- Exercise objective:
Restate the entries word for word, leaving nothing out.

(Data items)
--*--
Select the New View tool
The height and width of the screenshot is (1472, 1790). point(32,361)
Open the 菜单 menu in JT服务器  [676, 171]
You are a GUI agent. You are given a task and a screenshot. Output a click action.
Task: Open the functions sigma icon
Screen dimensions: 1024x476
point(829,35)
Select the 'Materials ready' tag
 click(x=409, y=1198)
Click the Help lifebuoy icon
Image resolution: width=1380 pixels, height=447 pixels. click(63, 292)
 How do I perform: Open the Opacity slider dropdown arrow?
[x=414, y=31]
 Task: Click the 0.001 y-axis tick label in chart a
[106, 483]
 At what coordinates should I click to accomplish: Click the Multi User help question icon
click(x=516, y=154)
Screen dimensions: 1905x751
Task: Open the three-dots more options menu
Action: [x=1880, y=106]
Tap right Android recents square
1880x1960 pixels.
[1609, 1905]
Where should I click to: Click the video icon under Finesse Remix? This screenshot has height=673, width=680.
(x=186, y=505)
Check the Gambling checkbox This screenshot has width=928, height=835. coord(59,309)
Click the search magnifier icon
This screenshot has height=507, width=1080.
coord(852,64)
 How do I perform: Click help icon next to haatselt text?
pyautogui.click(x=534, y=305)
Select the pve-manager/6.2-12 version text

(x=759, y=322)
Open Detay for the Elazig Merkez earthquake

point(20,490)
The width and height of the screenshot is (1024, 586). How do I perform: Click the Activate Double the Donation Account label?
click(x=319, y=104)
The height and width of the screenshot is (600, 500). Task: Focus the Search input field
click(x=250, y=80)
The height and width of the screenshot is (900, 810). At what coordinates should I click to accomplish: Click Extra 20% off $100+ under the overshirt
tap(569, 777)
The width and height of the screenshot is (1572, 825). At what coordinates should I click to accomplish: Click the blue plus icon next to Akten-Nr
--*--
- Answer for the task:
Select the New View tool
The height and width of the screenshot is (1472, 1790). point(32,361)
Open the 菜单 menu in JT服务器  [676, 171]
You are a GUI agent. You are given a task and a screenshot. Output a click action.
Task: Open the functions sigma icon
Screen dimensions: 1024x476
point(829,35)
Select the 'Materials ready' tag
 click(x=409, y=1198)
Click the Help lifebuoy icon
Image resolution: width=1380 pixels, height=447 pixels. click(63, 292)
 How do I perform: Open the Opacity slider dropdown arrow?
[x=414, y=31]
 Task: Click the 0.001 y-axis tick label in chart a
[106, 483]
 At what coordinates should I click to accomplish: Click the Multi User help question icon
click(x=516, y=154)
Screen dimensions: 1905x751
Task: Open the three-dots more options menu
Action: [x=1880, y=106]
Tap right Android recents square
1880x1960 pixels.
[1609, 1905]
Where should I click to: Click the video icon under Finesse Remix? This screenshot has height=673, width=680.
(x=186, y=505)
Check the Gambling checkbox This screenshot has width=928, height=835. coord(59,309)
Click the search magnifier icon
This screenshot has height=507, width=1080.
coord(852,64)
 How do I perform: Click help icon next to haatselt text?
pyautogui.click(x=534, y=305)
Select the pve-manager/6.2-12 version text

(x=759, y=322)
Open Detay for the Elazig Merkez earthquake

point(20,490)
The width and height of the screenshot is (1024, 586). How do I perform: Click the Activate Double the Donation Account label?
click(x=319, y=104)
The height and width of the screenshot is (600, 500). Task: Focus the Search input field
click(x=250, y=80)
The height and width of the screenshot is (900, 810). At what coordinates should I click to accomplish: Click Extra 20% off $100+ under the overshirt
tap(569, 777)
The width and height of the screenshot is (1572, 825). At what coordinates should I click to accomplish: Click the blue plus icon next to Akten-Nr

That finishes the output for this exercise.